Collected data
---

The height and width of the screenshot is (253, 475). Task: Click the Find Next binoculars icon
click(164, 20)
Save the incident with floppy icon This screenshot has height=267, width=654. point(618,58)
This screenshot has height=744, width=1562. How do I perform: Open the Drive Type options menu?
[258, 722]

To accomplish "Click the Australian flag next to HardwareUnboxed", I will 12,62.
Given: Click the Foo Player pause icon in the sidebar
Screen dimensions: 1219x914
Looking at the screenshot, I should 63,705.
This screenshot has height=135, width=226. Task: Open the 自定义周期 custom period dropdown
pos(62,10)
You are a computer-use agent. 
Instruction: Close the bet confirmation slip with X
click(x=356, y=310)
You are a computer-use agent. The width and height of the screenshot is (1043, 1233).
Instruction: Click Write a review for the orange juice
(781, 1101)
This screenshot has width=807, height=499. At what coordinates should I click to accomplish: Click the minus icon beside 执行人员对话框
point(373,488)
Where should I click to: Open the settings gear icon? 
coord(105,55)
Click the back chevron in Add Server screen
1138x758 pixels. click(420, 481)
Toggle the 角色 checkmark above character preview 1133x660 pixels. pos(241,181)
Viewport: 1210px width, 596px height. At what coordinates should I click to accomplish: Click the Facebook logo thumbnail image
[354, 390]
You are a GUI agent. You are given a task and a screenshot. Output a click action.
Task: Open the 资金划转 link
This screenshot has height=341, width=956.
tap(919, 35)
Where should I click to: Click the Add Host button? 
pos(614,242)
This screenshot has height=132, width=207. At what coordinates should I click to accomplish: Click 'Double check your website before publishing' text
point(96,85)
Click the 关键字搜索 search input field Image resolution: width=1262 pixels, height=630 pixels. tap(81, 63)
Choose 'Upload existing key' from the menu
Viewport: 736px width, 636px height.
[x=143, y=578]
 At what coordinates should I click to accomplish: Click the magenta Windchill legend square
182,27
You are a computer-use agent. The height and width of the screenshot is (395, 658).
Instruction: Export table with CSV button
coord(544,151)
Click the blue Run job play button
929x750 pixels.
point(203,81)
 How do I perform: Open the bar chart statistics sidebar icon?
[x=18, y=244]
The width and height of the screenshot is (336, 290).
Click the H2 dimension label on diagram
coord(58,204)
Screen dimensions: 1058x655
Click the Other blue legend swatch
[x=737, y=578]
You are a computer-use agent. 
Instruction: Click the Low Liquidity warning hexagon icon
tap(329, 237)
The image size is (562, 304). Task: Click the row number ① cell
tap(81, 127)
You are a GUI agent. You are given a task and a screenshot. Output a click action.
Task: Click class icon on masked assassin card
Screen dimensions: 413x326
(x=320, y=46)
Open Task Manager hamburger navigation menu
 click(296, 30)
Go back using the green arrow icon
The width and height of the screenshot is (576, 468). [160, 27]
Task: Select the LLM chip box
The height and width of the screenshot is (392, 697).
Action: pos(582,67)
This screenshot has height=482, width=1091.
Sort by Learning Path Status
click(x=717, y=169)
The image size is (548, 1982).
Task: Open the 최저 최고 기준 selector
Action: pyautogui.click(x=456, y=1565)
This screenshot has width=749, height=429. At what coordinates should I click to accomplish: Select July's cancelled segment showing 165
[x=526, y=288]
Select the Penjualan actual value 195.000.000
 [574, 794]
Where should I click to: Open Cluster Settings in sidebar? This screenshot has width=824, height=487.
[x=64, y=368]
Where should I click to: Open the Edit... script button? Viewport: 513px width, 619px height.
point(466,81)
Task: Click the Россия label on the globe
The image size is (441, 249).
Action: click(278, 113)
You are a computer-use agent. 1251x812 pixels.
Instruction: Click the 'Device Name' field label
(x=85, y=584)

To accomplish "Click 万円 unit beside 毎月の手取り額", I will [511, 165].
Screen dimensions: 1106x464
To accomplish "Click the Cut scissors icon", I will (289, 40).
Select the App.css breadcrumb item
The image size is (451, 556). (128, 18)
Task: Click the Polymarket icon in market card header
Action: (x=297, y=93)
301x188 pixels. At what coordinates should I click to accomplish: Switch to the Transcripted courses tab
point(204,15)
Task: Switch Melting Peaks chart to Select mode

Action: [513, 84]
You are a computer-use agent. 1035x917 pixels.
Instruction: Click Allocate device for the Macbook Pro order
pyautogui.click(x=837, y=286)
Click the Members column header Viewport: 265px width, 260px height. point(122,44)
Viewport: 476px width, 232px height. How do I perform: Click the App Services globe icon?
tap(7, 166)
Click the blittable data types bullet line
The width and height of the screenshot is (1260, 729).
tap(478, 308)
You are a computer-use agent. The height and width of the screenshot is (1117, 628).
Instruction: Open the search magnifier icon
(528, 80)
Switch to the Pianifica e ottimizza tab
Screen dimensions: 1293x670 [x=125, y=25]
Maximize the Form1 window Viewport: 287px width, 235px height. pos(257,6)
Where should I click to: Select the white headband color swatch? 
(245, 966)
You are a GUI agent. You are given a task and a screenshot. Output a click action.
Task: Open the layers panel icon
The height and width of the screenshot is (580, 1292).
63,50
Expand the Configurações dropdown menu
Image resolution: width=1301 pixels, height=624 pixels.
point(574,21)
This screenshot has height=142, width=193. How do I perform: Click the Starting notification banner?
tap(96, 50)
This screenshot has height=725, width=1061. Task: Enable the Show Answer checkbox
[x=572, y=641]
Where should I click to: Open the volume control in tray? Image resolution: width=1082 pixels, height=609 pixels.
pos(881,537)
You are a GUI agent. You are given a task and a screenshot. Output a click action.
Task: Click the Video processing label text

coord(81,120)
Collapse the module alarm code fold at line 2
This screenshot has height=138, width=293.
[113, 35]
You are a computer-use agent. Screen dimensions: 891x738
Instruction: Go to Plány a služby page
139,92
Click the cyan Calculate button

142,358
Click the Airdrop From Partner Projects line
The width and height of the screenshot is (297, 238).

---

**What to work on**
All lines of the records above with the word "will" in them are to be copied.

**Exercise answer**
To accomplish "Click the Australian flag next to HardwareUnboxed", I will 12,62.
To accomplish "Click 万円 unit beside 毎月の手取り額", I will [511, 165].
To accomplish "Click the Cut scissors icon", I will (289, 40).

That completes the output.